I'm not saying it's okay for any student to be introverted and fragile
with regards to crits. What I am saying is, in fact, that it is
possible to give a much more critical crit that you might feel
comfortable giving face-to-face. Online crits also allow for a record
of the discussion and further discussion, which sometimes doesn't
happen in a face-to-face crit. The distancing aspect of the online
environment can be really useful in helping to engage in the critical
analysis of work (and taking on that critique) from the emotions of
being given a dressing down (in which it's often possible for the
student to just concentrate on the unpleasant feeling and not take on
board the critique).
I'm also not saying that "audio-only communication, or a text-only
communication has an equal chance of being correctly interpreted as
face-to-face communication". I'm saying that online or voice-only
communication carries a great deal of emotion and inter-personal
information that is easily enough and that if you genuinely examine
your daily communication with loved ones and friends and colleagues
via these media you'll see that to be the case. Otherwise we wouldn't
even be having this discussion here.
>Again, I would never say that it can't be taught online. But I will
adamantly argue that it can't be done as effectively.
And you wouldn't be alone in that argument, just wrong.

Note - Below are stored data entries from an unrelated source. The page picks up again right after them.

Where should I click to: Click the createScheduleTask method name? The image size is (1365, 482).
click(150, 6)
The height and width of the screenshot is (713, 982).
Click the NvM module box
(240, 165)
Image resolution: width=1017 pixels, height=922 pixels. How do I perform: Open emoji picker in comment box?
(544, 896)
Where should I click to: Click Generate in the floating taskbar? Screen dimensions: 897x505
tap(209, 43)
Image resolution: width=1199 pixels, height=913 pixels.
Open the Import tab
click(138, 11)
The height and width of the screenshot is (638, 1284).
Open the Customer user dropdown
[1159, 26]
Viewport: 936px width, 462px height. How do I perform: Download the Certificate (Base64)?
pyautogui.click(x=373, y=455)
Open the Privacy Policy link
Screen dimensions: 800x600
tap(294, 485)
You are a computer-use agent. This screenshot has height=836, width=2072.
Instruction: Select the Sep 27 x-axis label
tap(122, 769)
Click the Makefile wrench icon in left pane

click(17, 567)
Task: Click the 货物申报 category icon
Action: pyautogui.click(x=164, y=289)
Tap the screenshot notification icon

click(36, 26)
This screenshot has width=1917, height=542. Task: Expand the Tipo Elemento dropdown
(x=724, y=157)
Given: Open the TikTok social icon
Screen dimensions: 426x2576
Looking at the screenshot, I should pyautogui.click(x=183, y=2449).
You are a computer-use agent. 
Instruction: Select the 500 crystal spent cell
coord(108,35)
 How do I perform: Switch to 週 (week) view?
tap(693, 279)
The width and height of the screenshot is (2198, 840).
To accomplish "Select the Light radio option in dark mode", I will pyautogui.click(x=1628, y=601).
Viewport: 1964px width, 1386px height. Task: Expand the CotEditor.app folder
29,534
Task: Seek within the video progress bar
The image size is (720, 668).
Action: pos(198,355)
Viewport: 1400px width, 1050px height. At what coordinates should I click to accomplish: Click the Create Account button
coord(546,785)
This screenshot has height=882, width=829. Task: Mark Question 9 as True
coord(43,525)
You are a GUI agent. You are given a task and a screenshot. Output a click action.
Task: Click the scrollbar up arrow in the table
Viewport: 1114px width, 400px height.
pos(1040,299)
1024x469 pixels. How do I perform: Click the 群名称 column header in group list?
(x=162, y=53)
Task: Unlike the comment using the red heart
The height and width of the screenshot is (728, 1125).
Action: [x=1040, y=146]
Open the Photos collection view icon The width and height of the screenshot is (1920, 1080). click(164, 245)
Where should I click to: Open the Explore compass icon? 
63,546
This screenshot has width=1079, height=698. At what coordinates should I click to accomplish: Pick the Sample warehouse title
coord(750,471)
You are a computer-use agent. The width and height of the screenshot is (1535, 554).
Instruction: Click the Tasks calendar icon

As I mentioned before, everyone thinks their own discipline area of
expertise can't be taught online as well as other areas and it's
constantly proved not to be the case. It is different and there are
strengths and weaknesses to online and you need to play to the
strengths of it for it to be an effective learning and teaching
approach. But that's the same with any teaching modality - lectures
are good for some things (not many, actually) and tutorials or
workshops are suitable for others. Effective learning and teaching is
about choosing the right approach and structure for the situation in
hand.
>I bet a student that has participated in a studio program that
performs work for actual clients will be better prepared than one who
hasn't.
I bet that too, but that's to do with them working on client projects,
not whether they did it remotely or not.
Dave - Small groups do work for crits, that's true, but you don't need
realtime communication to build those relationships. This list, our
conversations on Twitter, etc., etc. are all good examples of that.
When you wrote "here's my thought. A person gets a masters degree
remotely. They have a diploma and a set of transcripts, but is that
masters REALLY?" I couldn't agree more, except the other way around.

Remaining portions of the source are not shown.